Dataset entries
..............................
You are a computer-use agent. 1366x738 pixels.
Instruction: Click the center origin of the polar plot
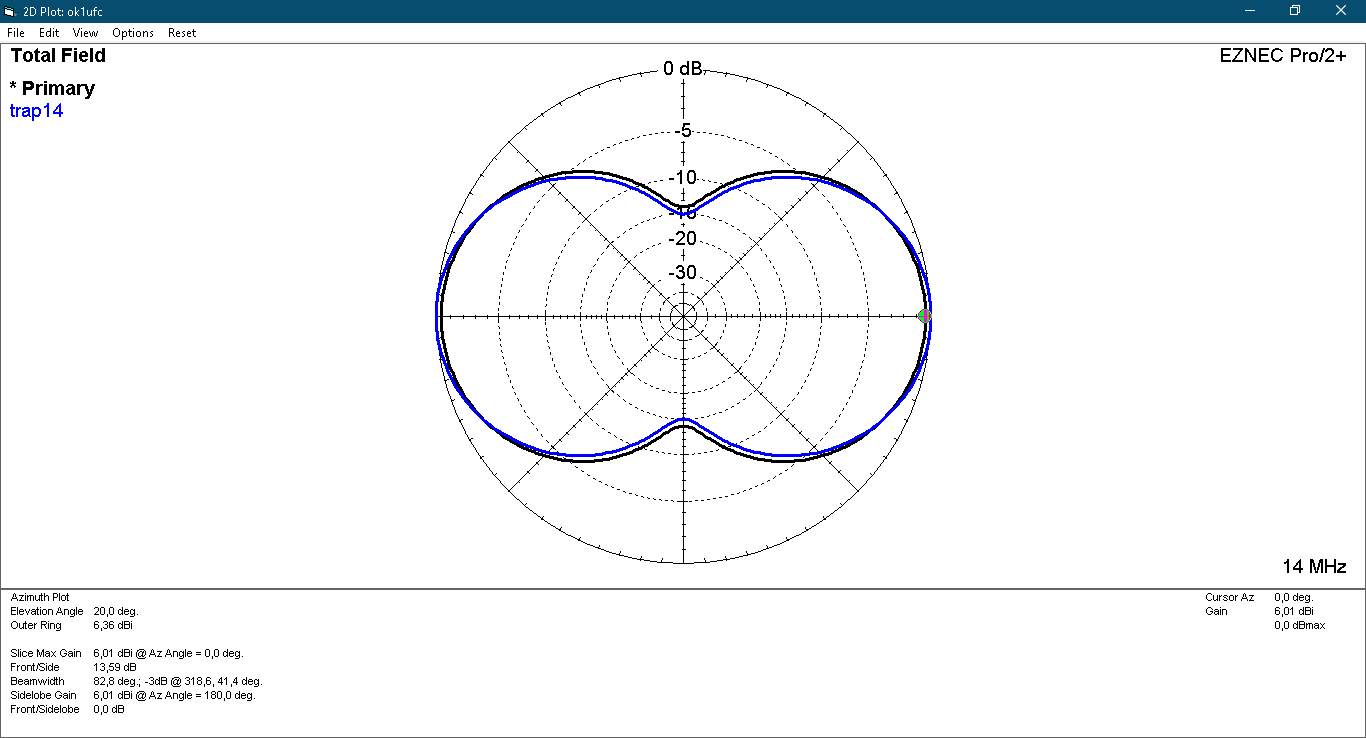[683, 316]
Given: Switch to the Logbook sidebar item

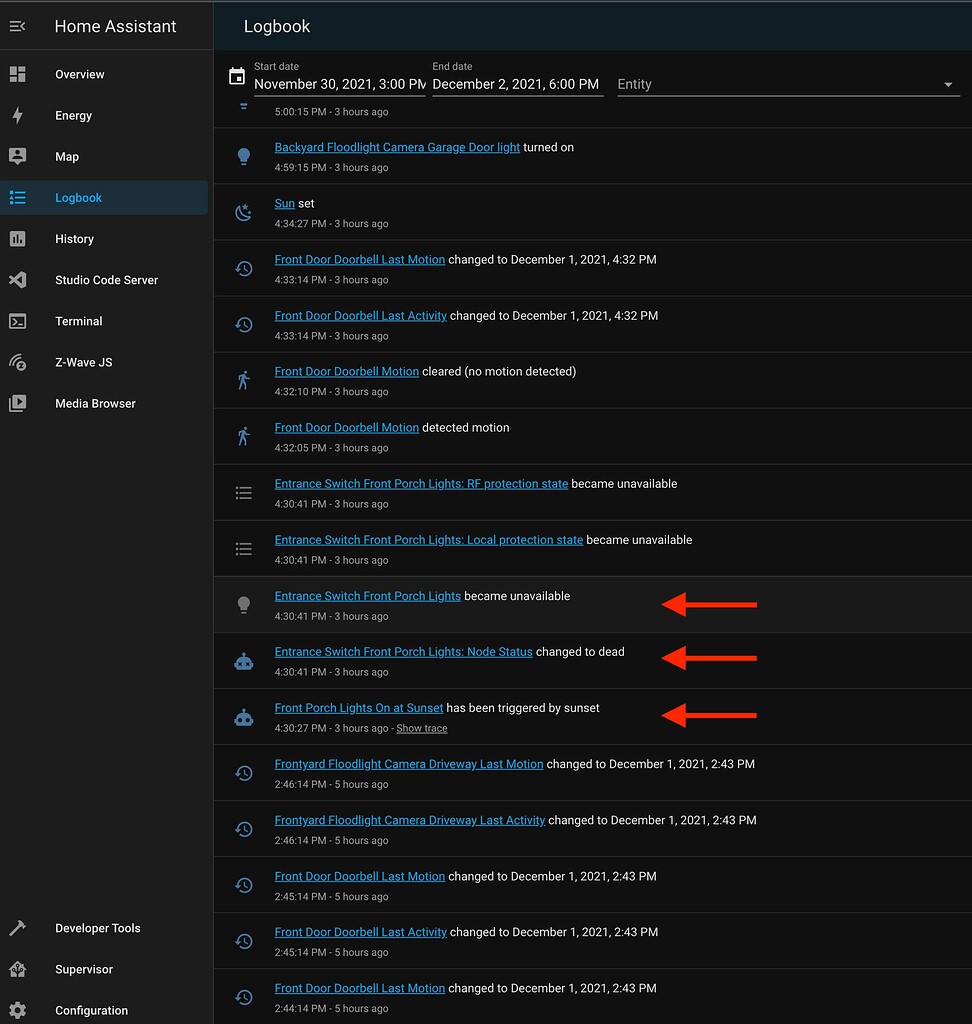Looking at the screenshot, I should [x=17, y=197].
..............................
Write out all of the data above exactly, pictures excluded.

You are a computer-use agent. 1366x738 pixels.
Instruction: Click the center origin of the polar plot
[683, 316]
Given: Switch to the Logbook sidebar item

Looking at the screenshot, I should [x=17, y=197].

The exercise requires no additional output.